Given entries:
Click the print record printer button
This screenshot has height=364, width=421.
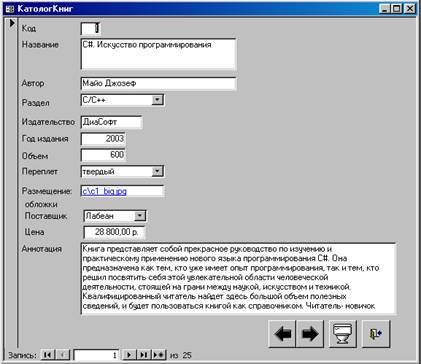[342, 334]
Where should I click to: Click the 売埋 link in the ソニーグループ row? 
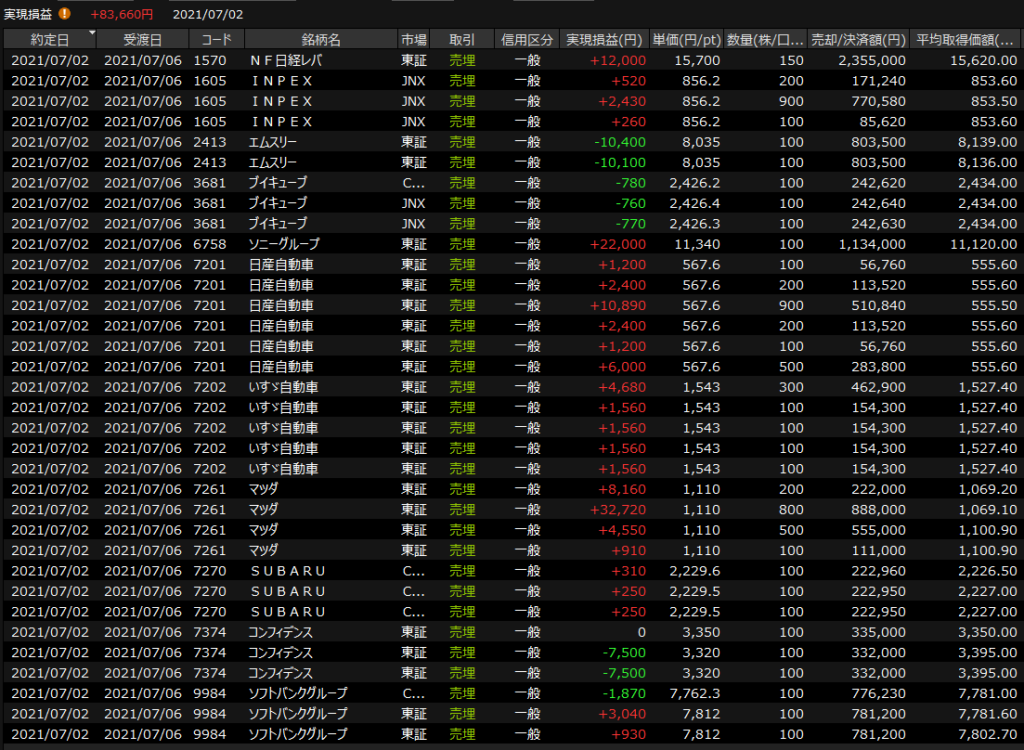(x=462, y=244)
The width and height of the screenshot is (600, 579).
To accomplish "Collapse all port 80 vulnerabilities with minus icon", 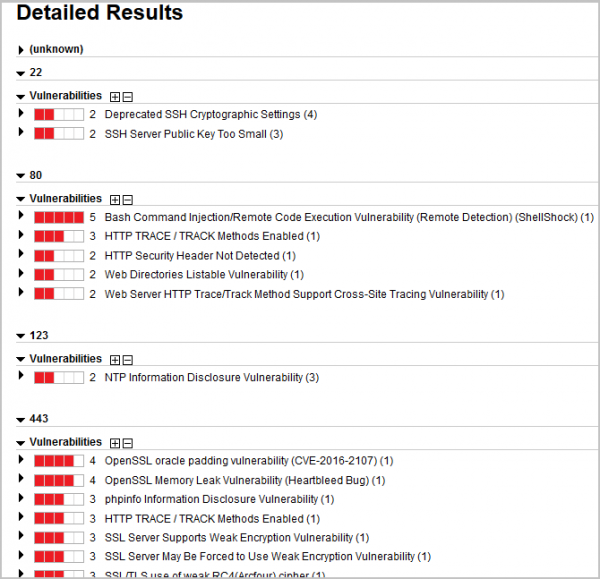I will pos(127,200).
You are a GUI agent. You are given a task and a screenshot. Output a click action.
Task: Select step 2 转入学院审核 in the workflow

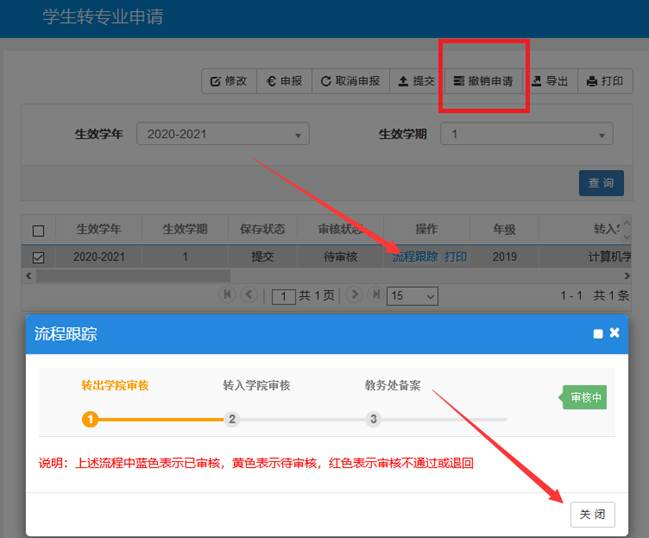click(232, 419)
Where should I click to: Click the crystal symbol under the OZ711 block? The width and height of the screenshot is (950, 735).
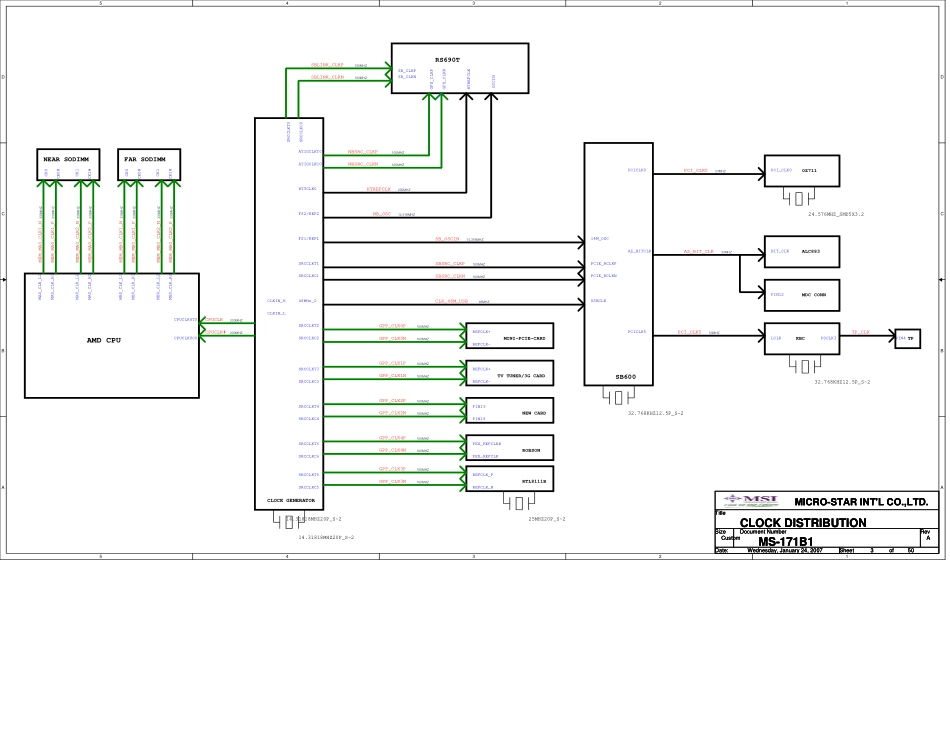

==

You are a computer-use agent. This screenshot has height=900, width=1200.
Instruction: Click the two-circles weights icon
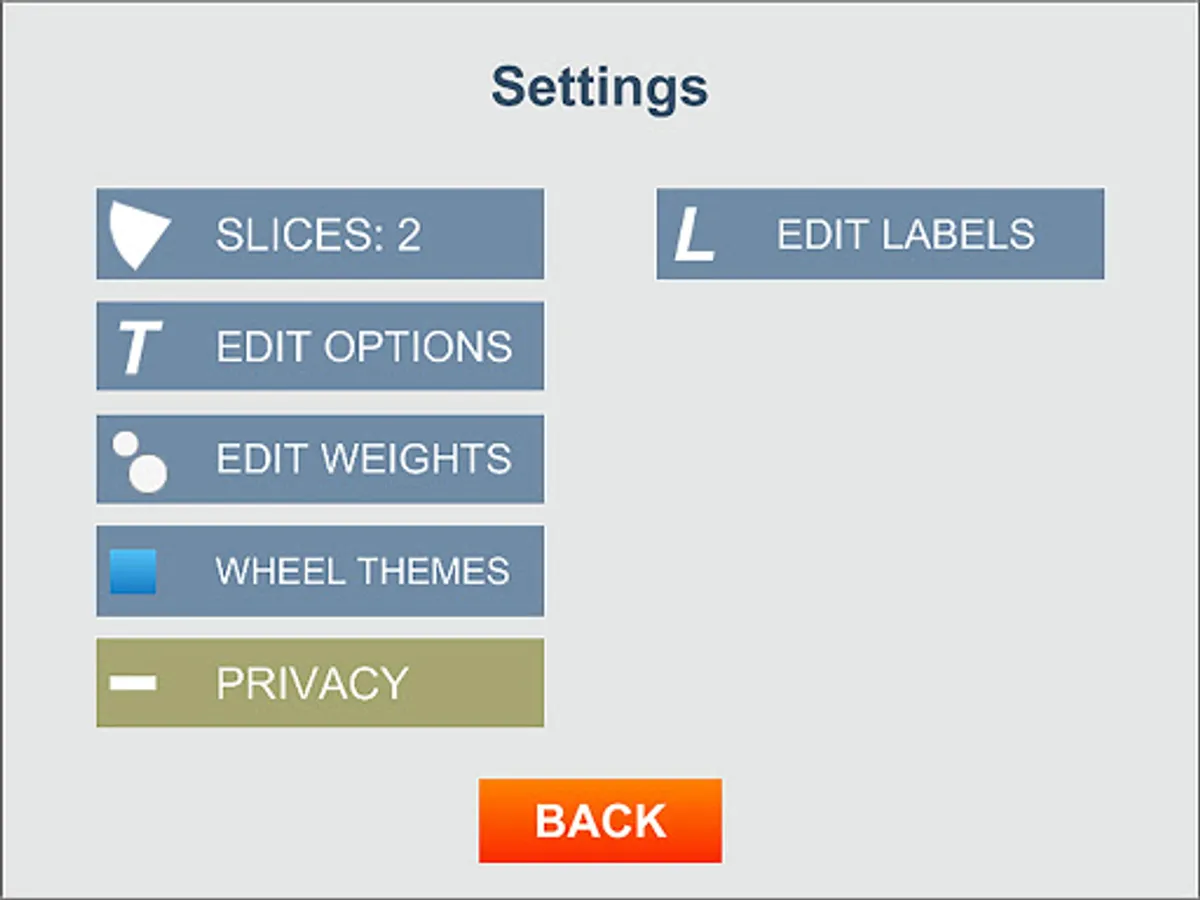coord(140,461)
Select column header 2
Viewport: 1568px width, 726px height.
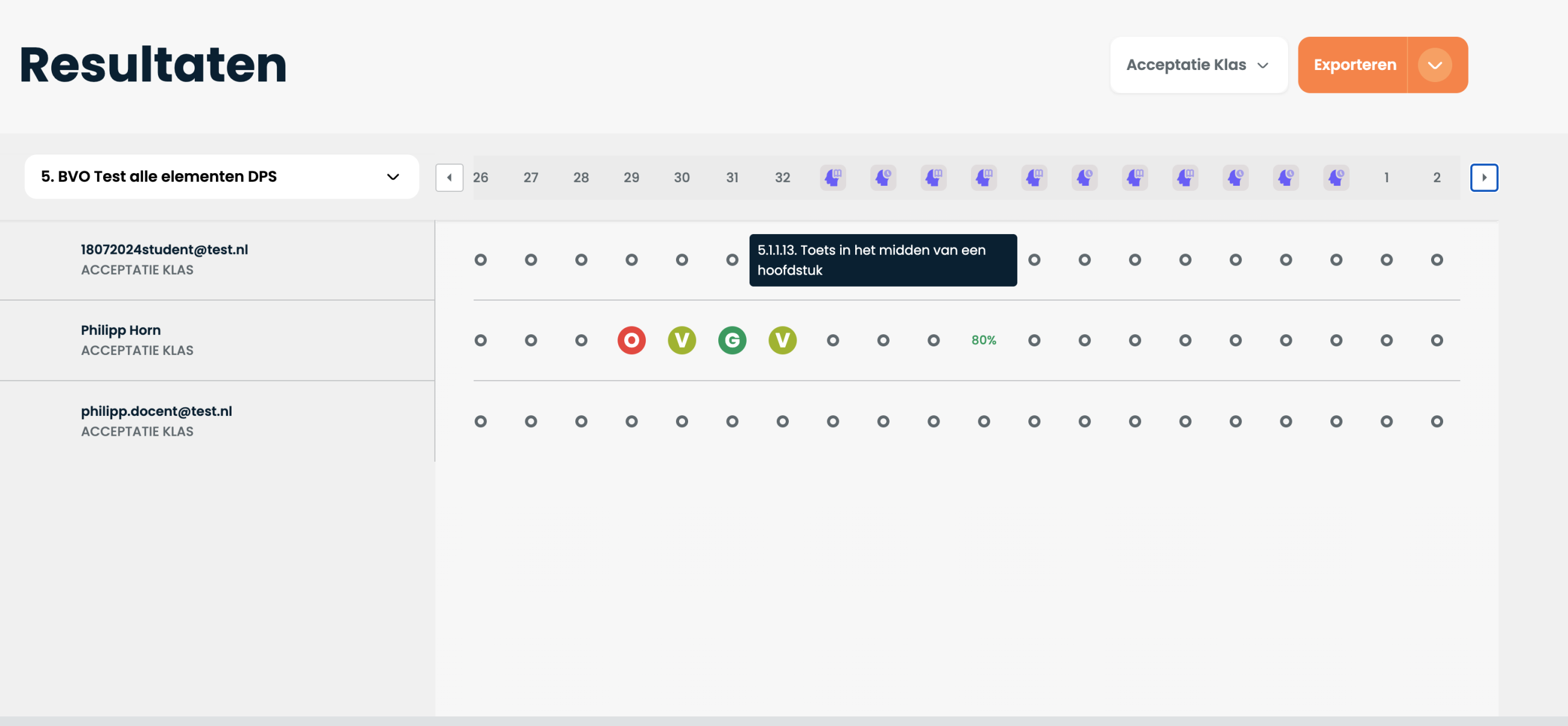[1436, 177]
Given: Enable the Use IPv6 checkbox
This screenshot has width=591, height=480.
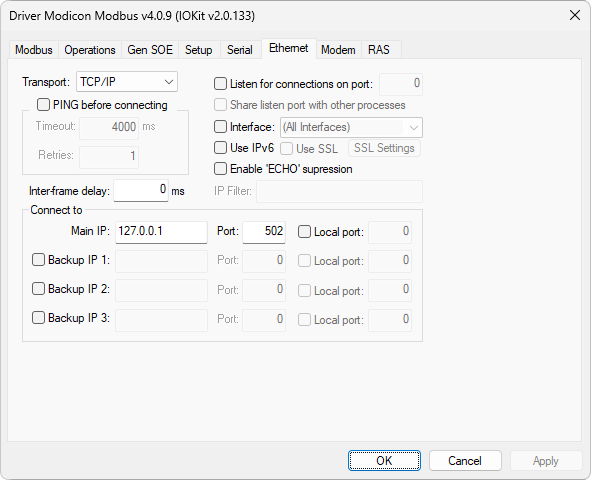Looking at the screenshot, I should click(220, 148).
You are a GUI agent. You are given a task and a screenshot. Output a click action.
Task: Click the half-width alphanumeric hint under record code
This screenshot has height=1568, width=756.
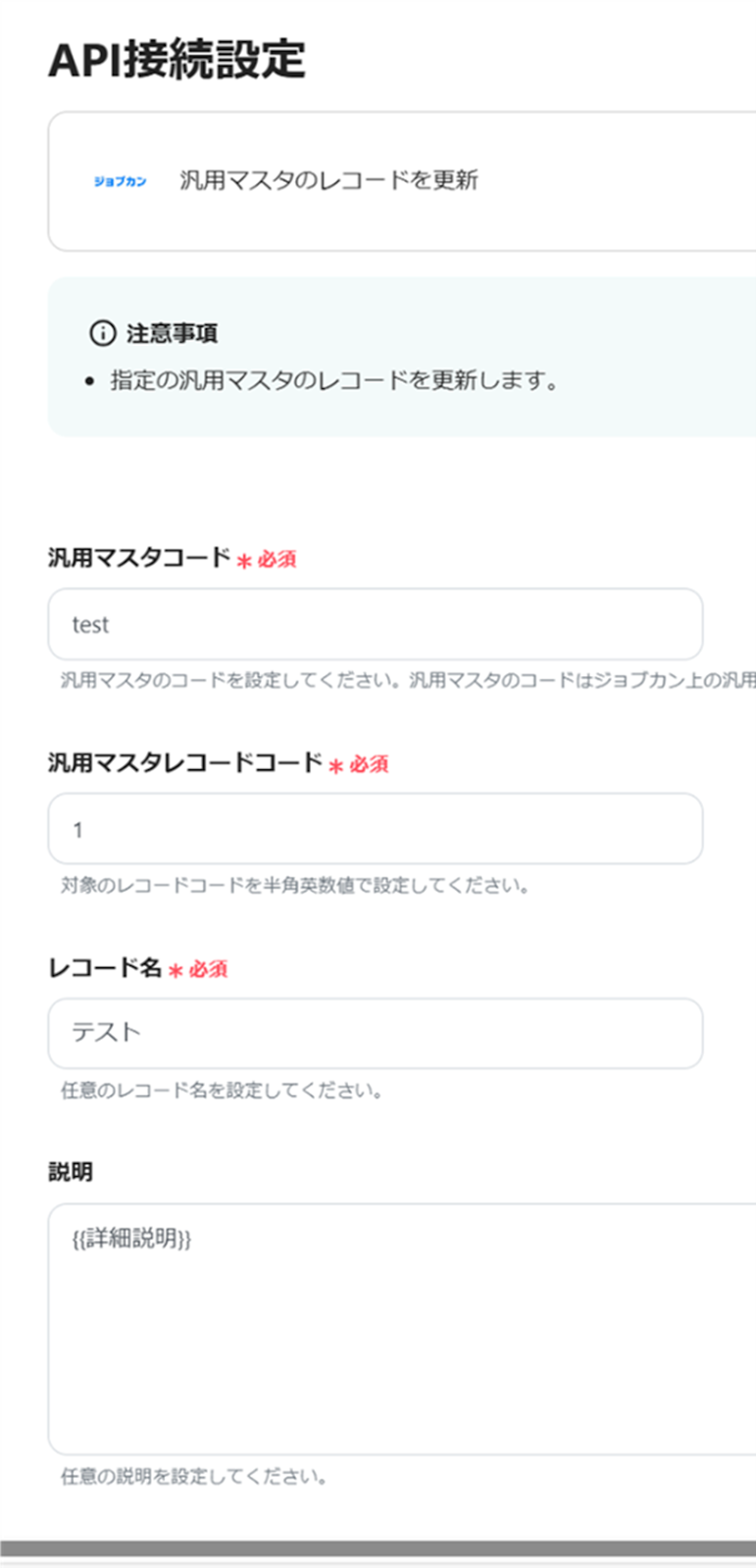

Goal: Print again, word for word, the data lines between the line containing "You are a computer-use" and the line containing "This screenshot has height=1568, width=756.", inclusive. Leave out the pictures.

Solution to this problem:
You are a computer-use agent. This screenshot has height=900, width=1200.
Instruction: Click the two-circles weights icon
coord(140,461)
Select column header 2
Viewport: 1568px width, 726px height.
[1436, 177]
Given: Enable the Use IPv6 checkbox
This screenshot has width=591, height=480.
Looking at the screenshot, I should click(220, 148).
You are a GUI agent. You are given a task and a screenshot. Output a click action.
Task: Click the half-width alphanumeric hint under record code
This screenshot has height=1568, width=756.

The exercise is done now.